BeetleB: > None of those things require openclaw.OpenClaw was never meant to be a tool that could do things you couldn't do without it.Also, whenever someone points out you could accomplish something without it, he underestimates the effort needed. In the examples I'm thinking of, someone simply asked OpenClaw to do something, had a few back and forths with it, and it was done. I have yet to see someone say "Oh, I can do that without OpenClaw" and go ahead and do it within 10 minutes.Not once.OpenClaw is flawed, but the convenience is an order of magnitude higher than anything else.
tecoholic: > It would call a custom API I had set up that adds items to my TODO listYou can use anything to call this API right? I have multiple iPhone shortcut that does this. Heck, I think you can even use Siri to trigger the shortcut and make it a voice command (a bit unsure, it’s been a while since I played with voice)
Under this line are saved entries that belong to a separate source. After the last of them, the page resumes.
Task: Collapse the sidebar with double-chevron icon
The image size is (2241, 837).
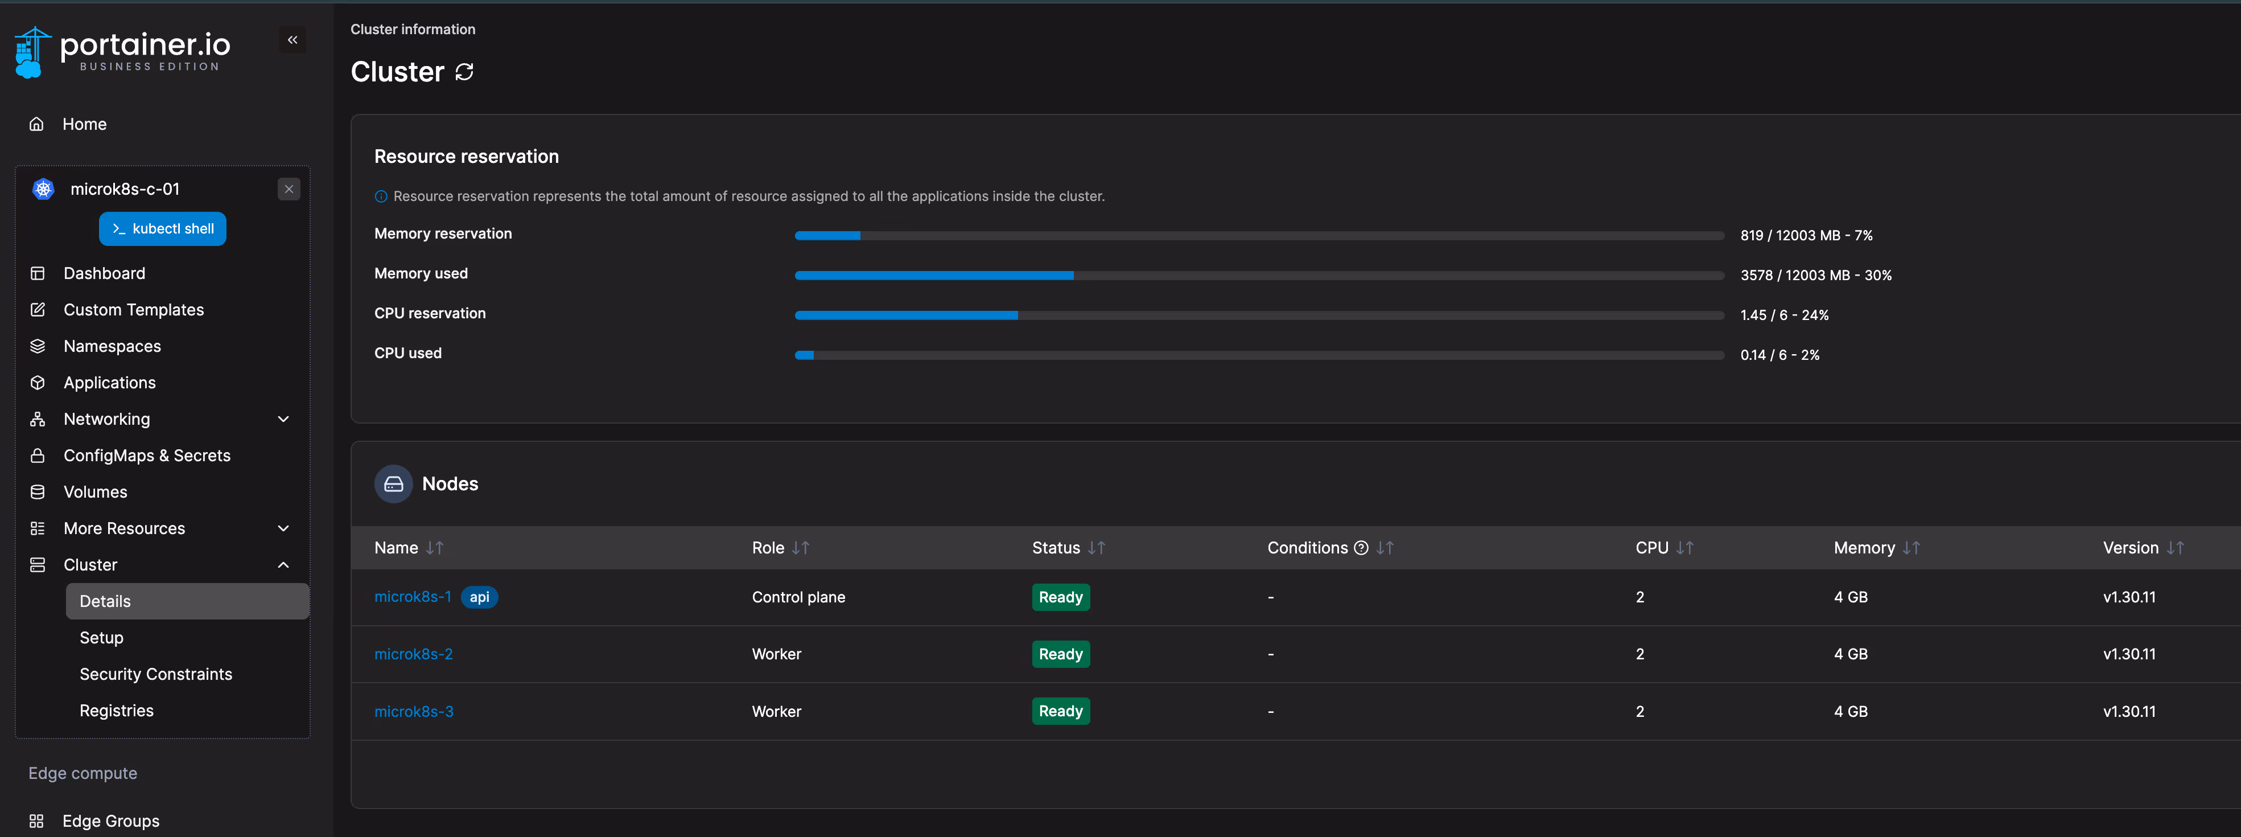Action: [x=292, y=40]
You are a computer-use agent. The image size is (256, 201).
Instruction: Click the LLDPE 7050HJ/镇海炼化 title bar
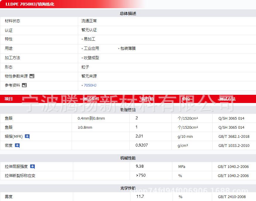[x=30, y=4]
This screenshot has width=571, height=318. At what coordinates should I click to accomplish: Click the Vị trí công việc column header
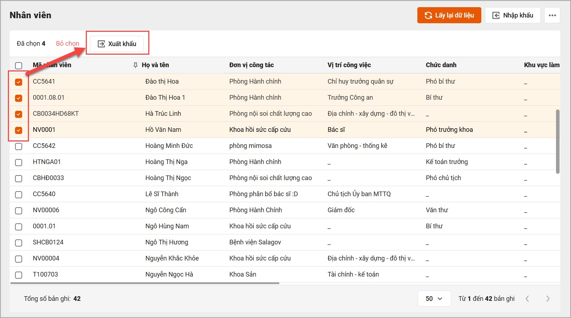coord(349,65)
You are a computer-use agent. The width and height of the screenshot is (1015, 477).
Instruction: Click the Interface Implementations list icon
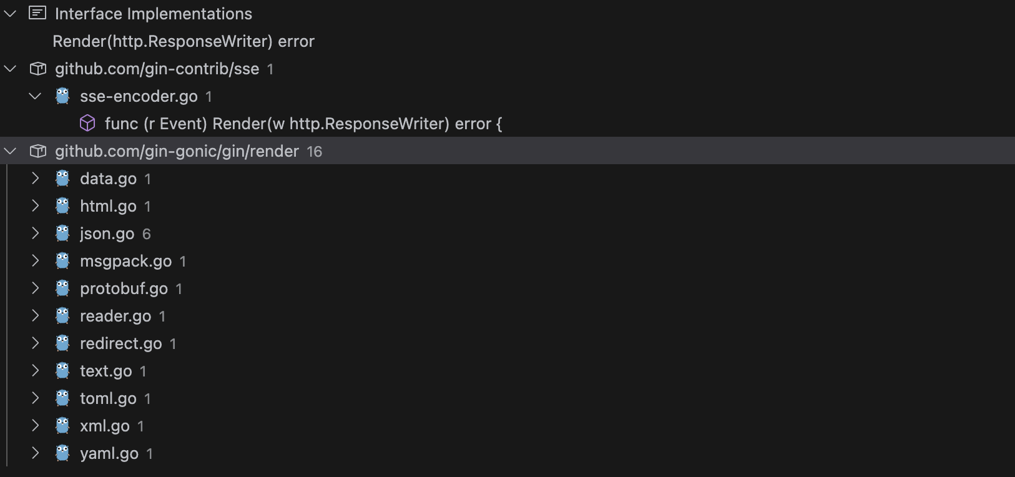coord(37,13)
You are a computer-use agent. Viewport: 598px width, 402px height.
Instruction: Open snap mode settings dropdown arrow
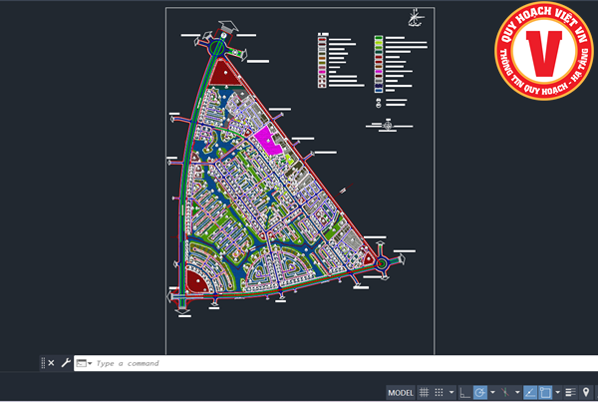pyautogui.click(x=451, y=392)
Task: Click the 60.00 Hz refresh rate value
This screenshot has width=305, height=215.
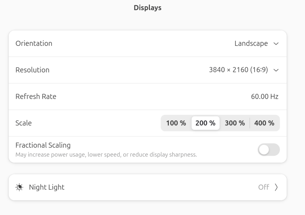Action: pyautogui.click(x=265, y=96)

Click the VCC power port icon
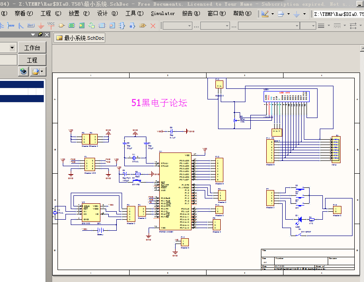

wormpilled: None of those require Claude Code CLI either, you could develop their workflows with a script (bash, python) and any quality LLM.
operatingthetan: Just an example of how I would accomplish them. The obsession with openclaw is generally misguided. The 'magic' is the LLM. I'm running an OC instance on a server in my home, I have experience here.
operatingthetan: > the convenience is an order of magnitude higher than anything else.You offered nothing to support this. My openclaw is realistically just an agent in discord versus the CLI. That's not an "order of magnitude" more convenient. Anthropic already has a tool for it https://code.claude.com/docs/en/remote-control
BeetleB: > You can use anything to call this API right?The API is on my home PC and not exposed to the outside world. Only OpenClaw via Telegram was. So my question is about the infrastructure:How do I communicate with something at home (it could be the API directly) using a messaging app like Telegram? I definitely want an LLM in the mix. I want to casually tell it what my TODO is, and have it:- Craft it into a concise TODO headline- Craft a detailed summary- Call the API with the above two.I'm not asking in the abstract. What specific tools/technologies should I use?
bryanlarsen: > In every case, when you dig deeper, the story is one of two things: either what they built could already be done with standard AI tools (ChatGPT, Claude, any decent LLM with a simple integration), or it’s aspirationalAll your use cases are fairly well handled by conventional LLM's. OpenClaw is a security nightmare, so it's probably worth switching away.
aunty_helen: Most of these things I could’ve handled with pen and paper, but that’s missing the point.